We live in what we use(d) to call a "free world" but we all know that this idea depends on the viewer´s perspective. Okay, enough with that.  Let´s get back to the club itself.
*Please do not submit any posts to this topic if you don´t agree in the reasonability of saving energy! 
 ** Thank you! ***  


*How to join the club:*
*1)* Post a *photo* which shows a *power consumption meter* reading your PCs idle system power is less than 100W.
*2)* Please *post every single powered component* inside your PC case (that isn´t listed in your system specs).
*3)* Detailed *descriptions about various settings effecting your PC´s power consumption* are welcome!


*If you like, submit a more specific image showing your system power consumption!*
So we can create a rank list for each of the following modes:

*Standby (PSU On)
BIOS Menu
OS idle
Everest System Stability Test (> stress everything)
FUR Benchmark*​


----------



## peach1971 (Aug 20, 2008)

*Additional powered components:
* 5,25" 4xUSB hub / multi card reader / 1394 front port
Logitech MX-310 optical mouse 
Cherry Cymotion keyboard 
D-Link webcam
2x Enermax 80mm Fans for CPU and NB
1x 80mm case fan

*Settings:* 
Dynamic CPU clock OCed AMD Athlon64 4850e Brisbane = 1160-2900 MHz via Cool´n´Quiet (232MHz x5 to x12.5)
Stock CPU voltage (1.04V idle)


----------



## ghost101 (Aug 20, 2008)

Damn, would have been in this easily with my e8400. Now i'm getting a q6600, this is probably not possible unless I underclock the q6600.


----------



## kyle2020 (Aug 20, 2008)

i doubt many people have a way of testing their systems efficiency, unless their dad is an electrician


----------



## [I.R.A]_FBi (Aug 20, 2008)

i want to join ur club, plz comment in my thread

http://forums.techpowerup.com/showthread.php?t=67760


----------



## [I.R.A]_FBi (Aug 20, 2008)

one of these might come in handy


----------



## peach1971 (Aug 20, 2008)

[I.R.A]_FBi said:


> one of these might come in handy


 Yes, looks like a nice offer. 

I compared the precision of my 6.99 EUR meter with a pro one from a physics school class = perfect.
You should be able to *borrow* a power consumption meter *from your local energy provider* for free.
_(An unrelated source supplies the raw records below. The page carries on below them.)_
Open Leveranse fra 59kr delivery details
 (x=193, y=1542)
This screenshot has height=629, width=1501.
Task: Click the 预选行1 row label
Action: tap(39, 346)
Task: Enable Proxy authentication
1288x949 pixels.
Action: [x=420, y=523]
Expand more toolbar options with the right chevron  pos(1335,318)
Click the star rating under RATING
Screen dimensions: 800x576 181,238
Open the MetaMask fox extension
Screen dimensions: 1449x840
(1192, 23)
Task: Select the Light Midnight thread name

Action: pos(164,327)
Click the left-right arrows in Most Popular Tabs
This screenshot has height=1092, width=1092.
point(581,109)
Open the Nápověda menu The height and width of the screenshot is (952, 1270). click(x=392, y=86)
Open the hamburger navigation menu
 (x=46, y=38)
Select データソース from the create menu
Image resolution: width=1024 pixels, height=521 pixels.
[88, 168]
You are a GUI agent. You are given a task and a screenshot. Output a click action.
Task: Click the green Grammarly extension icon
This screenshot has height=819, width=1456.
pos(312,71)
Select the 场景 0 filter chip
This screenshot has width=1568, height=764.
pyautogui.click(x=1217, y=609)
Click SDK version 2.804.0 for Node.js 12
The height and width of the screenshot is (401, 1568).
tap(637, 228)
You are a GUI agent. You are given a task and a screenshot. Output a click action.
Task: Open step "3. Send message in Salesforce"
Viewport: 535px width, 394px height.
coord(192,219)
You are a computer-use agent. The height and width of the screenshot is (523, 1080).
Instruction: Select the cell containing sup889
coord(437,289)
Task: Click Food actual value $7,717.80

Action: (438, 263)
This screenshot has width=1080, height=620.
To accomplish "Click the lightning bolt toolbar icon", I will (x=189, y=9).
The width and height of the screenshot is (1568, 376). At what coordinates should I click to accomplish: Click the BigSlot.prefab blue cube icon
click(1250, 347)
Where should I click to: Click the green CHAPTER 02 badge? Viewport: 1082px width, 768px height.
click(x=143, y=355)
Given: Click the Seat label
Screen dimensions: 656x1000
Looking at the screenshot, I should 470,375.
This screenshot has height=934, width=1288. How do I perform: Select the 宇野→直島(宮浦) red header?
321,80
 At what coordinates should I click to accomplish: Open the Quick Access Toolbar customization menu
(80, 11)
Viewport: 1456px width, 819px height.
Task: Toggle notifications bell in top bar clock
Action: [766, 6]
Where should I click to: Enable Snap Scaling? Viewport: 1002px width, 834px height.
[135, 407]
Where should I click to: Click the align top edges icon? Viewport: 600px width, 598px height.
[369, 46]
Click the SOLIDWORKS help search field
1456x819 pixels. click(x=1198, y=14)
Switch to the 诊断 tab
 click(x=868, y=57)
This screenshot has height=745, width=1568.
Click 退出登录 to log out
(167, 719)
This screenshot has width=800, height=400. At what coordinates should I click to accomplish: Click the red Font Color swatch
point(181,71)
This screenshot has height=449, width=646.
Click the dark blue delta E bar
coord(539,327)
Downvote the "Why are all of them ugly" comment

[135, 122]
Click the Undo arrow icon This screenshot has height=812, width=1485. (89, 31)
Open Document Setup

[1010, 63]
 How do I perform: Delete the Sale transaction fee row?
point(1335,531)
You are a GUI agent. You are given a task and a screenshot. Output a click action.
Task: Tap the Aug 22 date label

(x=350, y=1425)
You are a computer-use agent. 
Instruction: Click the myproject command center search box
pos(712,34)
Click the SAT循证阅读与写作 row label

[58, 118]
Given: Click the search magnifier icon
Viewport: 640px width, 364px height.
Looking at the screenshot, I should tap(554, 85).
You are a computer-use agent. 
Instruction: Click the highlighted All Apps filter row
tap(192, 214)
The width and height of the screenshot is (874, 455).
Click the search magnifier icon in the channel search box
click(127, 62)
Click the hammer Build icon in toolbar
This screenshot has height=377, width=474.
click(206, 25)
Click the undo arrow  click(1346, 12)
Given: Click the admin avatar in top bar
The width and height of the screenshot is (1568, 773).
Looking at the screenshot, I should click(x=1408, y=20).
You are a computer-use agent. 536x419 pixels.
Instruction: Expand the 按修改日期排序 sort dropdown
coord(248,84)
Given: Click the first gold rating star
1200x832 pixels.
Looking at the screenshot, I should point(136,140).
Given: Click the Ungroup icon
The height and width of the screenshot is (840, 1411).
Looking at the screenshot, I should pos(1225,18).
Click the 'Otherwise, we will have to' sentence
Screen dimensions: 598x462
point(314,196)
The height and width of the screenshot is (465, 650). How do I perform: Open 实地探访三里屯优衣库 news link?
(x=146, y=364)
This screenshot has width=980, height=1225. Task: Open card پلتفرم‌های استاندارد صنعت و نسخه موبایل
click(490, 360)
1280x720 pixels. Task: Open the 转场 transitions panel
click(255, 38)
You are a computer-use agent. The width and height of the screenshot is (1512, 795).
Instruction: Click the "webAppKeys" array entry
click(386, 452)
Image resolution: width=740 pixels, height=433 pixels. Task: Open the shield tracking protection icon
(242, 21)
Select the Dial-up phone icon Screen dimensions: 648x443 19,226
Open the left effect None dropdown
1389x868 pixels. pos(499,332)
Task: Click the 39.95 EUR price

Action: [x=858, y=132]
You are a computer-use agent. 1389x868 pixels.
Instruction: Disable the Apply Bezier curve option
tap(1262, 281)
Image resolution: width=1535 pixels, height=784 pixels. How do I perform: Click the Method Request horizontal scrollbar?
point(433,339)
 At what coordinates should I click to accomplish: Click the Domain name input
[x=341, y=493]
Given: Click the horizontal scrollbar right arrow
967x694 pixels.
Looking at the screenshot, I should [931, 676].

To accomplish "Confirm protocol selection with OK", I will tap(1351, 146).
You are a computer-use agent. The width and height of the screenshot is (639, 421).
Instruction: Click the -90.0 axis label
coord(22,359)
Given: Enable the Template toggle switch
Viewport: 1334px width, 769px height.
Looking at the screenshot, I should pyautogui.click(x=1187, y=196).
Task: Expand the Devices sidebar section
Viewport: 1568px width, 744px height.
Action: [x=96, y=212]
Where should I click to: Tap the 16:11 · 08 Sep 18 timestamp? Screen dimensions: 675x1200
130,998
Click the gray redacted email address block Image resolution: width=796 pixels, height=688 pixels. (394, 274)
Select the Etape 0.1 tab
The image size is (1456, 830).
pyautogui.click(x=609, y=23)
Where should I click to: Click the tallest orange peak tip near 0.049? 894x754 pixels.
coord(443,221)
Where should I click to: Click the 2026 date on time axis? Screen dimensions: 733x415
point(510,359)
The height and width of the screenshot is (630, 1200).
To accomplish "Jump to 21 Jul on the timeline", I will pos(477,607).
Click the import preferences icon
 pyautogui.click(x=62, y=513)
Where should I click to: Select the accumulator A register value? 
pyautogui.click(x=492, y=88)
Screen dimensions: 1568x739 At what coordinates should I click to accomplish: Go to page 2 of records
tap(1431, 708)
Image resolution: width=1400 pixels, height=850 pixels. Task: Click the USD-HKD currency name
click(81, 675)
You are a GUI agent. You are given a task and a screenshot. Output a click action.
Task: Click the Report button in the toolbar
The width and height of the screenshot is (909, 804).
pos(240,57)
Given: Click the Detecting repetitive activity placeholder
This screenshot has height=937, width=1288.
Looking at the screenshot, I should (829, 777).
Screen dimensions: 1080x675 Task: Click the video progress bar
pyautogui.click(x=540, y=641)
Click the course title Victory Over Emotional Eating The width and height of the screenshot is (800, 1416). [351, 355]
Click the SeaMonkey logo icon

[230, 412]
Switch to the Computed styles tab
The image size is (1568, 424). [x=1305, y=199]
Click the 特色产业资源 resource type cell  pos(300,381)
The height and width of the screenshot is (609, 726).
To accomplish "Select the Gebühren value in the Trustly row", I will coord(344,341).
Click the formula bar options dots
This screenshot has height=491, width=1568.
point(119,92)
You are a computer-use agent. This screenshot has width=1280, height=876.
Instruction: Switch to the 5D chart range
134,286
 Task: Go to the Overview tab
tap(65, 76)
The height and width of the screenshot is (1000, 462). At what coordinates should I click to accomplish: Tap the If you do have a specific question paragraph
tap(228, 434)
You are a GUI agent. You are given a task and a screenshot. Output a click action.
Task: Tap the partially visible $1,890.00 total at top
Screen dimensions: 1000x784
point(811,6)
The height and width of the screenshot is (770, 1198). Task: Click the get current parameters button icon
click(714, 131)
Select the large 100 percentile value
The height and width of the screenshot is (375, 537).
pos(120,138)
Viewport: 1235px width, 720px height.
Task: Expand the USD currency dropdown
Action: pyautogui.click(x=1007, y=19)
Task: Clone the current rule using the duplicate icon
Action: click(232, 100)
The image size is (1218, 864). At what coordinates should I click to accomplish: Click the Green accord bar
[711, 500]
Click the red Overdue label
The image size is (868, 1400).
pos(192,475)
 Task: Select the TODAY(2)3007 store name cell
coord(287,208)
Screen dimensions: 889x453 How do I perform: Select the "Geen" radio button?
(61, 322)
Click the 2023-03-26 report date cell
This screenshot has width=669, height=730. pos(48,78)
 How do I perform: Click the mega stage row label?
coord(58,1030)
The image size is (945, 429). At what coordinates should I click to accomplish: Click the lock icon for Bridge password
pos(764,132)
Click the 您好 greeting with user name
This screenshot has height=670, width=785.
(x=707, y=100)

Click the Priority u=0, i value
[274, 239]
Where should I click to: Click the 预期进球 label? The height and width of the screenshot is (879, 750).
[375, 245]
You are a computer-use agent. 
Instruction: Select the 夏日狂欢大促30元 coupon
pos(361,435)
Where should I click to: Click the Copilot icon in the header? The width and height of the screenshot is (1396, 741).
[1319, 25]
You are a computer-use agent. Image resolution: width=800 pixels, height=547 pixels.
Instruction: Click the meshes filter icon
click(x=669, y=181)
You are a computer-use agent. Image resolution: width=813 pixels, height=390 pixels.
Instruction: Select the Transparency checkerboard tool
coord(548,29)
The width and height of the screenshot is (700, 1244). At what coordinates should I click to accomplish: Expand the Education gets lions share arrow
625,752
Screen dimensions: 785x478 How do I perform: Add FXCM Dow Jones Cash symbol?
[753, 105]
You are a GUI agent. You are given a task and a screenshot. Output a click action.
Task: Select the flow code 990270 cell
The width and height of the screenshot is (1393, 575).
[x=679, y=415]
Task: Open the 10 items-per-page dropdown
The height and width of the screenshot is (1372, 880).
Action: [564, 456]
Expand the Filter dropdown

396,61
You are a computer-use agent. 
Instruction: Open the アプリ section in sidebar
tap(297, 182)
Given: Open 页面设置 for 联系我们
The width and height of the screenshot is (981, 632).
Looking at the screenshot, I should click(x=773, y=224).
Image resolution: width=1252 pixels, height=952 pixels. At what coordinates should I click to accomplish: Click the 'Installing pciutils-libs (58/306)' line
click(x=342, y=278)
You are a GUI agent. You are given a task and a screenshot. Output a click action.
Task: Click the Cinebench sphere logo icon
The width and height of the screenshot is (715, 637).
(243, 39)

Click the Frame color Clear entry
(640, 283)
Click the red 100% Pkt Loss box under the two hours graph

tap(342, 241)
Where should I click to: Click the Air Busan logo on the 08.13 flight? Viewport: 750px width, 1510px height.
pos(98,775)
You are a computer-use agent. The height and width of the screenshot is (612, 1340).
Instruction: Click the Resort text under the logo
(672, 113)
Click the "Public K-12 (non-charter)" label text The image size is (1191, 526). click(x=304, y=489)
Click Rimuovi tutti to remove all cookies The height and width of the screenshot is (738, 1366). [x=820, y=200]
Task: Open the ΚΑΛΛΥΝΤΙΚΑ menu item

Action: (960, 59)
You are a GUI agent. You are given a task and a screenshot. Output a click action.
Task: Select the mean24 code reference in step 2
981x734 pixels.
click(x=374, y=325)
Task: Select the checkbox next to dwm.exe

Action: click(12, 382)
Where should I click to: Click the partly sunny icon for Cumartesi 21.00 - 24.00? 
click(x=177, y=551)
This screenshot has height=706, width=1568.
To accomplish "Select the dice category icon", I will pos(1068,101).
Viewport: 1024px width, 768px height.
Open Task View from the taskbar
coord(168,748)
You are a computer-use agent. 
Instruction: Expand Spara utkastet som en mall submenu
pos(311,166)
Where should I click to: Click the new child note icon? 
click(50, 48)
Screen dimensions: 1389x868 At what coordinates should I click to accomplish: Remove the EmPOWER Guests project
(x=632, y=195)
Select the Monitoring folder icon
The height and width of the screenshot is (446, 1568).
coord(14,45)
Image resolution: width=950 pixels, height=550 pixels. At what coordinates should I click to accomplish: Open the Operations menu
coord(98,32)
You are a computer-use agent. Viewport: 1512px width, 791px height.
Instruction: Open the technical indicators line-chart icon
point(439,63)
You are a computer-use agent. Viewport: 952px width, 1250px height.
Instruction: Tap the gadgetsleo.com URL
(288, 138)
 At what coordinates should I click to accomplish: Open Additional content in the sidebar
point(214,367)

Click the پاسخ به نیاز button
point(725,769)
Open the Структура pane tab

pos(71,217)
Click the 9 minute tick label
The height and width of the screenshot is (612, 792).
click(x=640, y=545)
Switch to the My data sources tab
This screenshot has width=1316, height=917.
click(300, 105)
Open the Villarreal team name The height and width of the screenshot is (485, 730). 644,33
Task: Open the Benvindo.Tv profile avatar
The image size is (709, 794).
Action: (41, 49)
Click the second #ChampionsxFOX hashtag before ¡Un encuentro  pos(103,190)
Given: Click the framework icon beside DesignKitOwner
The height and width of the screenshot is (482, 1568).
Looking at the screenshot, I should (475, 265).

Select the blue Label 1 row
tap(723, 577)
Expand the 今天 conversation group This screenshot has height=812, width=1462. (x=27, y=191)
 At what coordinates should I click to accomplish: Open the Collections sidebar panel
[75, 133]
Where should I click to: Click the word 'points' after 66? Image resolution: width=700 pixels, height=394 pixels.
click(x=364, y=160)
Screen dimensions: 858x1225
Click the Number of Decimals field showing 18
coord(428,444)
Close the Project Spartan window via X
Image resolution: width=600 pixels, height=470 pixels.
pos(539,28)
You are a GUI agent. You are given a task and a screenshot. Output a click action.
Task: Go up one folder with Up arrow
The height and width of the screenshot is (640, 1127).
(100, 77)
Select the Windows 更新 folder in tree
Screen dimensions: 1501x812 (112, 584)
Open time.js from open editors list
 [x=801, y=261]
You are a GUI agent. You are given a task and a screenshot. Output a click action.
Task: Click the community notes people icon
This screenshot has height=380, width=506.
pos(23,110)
P.S.: Without my meter I wouldn´t have been able to expose my tiny kitchen *tv set (~15" screen) sucking 34W(!!) when in standby*.  That was one of many eye-opening measure results.


----------



## ShadowFold (Aug 20, 2008)

My video card alone disqualifies me


----------



## btarunr (Aug 20, 2008)

This is awesome. People will underclock/undervolt their hardware as hard as they could  to get to the top of the list.


----------



## peach1971 (Jun 11, 2009)

New entry:

*Phenom II X2 550*, Multi x18 = 3616 MHz, -0.075 Volts Undervolting:
*IDLE: 77 Watts*
*LOAD (Everest Stress Test): 117 Watts*


----------